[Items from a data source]
---
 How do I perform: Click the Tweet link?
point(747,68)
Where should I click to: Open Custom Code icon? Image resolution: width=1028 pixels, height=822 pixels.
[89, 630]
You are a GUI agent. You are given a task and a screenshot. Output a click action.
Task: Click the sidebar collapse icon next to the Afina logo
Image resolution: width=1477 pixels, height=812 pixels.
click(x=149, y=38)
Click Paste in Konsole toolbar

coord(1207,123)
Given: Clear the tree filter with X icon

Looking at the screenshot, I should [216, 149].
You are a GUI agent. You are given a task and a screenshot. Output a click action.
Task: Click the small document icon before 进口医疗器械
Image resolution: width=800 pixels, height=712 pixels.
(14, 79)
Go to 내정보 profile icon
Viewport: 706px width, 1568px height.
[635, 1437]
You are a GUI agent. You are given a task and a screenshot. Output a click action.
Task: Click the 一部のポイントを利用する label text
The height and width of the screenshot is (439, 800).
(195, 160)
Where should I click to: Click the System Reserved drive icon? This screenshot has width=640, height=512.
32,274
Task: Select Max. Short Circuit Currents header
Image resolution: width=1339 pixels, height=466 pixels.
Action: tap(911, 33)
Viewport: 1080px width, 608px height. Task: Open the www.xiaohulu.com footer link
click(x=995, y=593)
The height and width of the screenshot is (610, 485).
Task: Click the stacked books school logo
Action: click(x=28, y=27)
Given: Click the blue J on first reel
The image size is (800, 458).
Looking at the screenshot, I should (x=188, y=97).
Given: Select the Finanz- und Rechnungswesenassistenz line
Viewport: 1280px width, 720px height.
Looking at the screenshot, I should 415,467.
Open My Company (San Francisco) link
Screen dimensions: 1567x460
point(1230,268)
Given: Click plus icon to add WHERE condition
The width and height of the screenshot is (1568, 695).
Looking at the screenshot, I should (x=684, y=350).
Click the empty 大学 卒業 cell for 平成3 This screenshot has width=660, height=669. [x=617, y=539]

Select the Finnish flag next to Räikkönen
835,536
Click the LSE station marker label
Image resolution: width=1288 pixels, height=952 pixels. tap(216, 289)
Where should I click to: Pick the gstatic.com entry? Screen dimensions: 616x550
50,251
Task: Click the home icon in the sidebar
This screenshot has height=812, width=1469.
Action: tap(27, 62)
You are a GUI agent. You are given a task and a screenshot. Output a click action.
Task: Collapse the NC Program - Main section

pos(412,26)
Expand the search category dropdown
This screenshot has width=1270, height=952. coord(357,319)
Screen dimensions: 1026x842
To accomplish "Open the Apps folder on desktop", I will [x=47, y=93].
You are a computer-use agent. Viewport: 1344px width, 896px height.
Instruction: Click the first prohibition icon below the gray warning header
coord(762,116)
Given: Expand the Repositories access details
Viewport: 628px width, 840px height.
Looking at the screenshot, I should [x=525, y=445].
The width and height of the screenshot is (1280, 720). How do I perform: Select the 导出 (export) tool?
---
• WHAT IS BEING ASKED: Express these lines as a JSON list of strings, one string per line, with blank lines left out; cover every item.

• RESPONSE:
[
  " How do I perform: Click the Tweet link?",
  "point(747,68)",
  "Where should I click to: Open Custom Code icon? Image resolution: width=1028 pixels, height=822 pixels.",
  "[89, 630]",
  "You are a GUI agent. You are given a task and a screenshot. Output a click action.",
  "Task: Click the sidebar collapse icon next to the Afina logo",
  "Image resolution: width=1477 pixels, height=812 pixels.",
  "click(x=149, y=38)",
  "Click Paste in Konsole toolbar",
  "coord(1207,123)",
  "Given: Clear the tree filter with X icon",
  "Looking at the screenshot, I should [216, 149].",
  "You are a GUI agent. You are given a task and a screenshot. Output a click action.",
  "Task: Click the small document icon before 进口医疗器械",
  "Image resolution: width=800 pixels, height=712 pixels.",
  "(14, 79)",
  "Go to 내정보 profile icon",
  "Viewport: 706px width, 1568px height.",
  "[635, 1437]",
  "You are a GUI agent. You are given a task and a screenshot. Output a click action.",
  "Task: Click the 一部のポイントを利用する label text",
  "The height and width of the screenshot is (439, 800).",
  "(195, 160)",
  "Where should I click to: Click the System Reserved drive icon? This screenshot has width=640, height=512.",
  "32,274",
  "Task: Select Max. Short Circuit Currents header",
  "Image resolution: width=1339 pixels, height=466 pixels.",
  "Action: tap(911, 33)",
  "Viewport: 1080px width, 608px height. Task: Open the www.xiaohulu.com footer link",
  "click(x=995, y=593)",
  "The height and width of the screenshot is (610, 485).",
  "Task: Click the stacked books school logo",
  "Action: click(x=28, y=27)",
  "Given: Click the blue J on first reel",
  "The image size is (800, 458).",
  "Looking at the screenshot, I should (x=188, y=97).",
  "Given: Select the Finanz- und Rechnungswesenassistenz line",
  "Viewport: 1280px width, 720px height.",
  "Looking at the screenshot, I should 415,467.",
  "Open My Company (San Francisco) link",
  "Screen dimensions: 1567x460",
  "point(1230,268)",
  "Given: Click plus icon to add WHERE condition",
  "The width and height of the screenshot is (1568, 695).",
  "Looking at the screenshot, I should (x=684, y=350).",
  "Click the empty 大学 卒業 cell for 平成3 This screenshot has width=660, height=669. [x=617, y=539]",
  "Select the Finnish flag next to Räikkönen",
  "835,536",
  "Click the LSE station marker label",
  "Image resolution: width=1288 pixels, height=952 pixels. tap(216, 289)",
  "Where should I click to: Pick the gstatic.com entry? Screen dimensions: 616x550",
  "50,251",
  "Task: Click the home icon in the sidebar",
  "This screenshot has height=812, width=1469.",
  "Action: tap(27, 62)",
  "You are a GUI agent. You are given a task and a screenshot. Output a click action.",
  "Task: Collapse the NC Program - Main section",
  "pos(412,26)",
  "Expand the search category dropdown",
  "This screenshot has width=1270, height=952. coord(357,319)",
  "Screen dimensions: 1026x842",
  "To accomplish \"Open the Apps folder on desktop\", I will [x=47, y=93].",
  "You are a computer-use agent. Viewport: 1344px width, 896px height.",
  "Instruction: Click the first prohibition icon below the gray warning header",
  "coord(762,116)",
  "Given: Expand the Repositories access details",
  "Viewport: 628px width, 840px height.",
  "Looking at the screenshot, I should [x=525, y=445].",
  "The width and height of the screenshot is (1280, 720). How do I perform: Select the 导出 (export) tool?"
]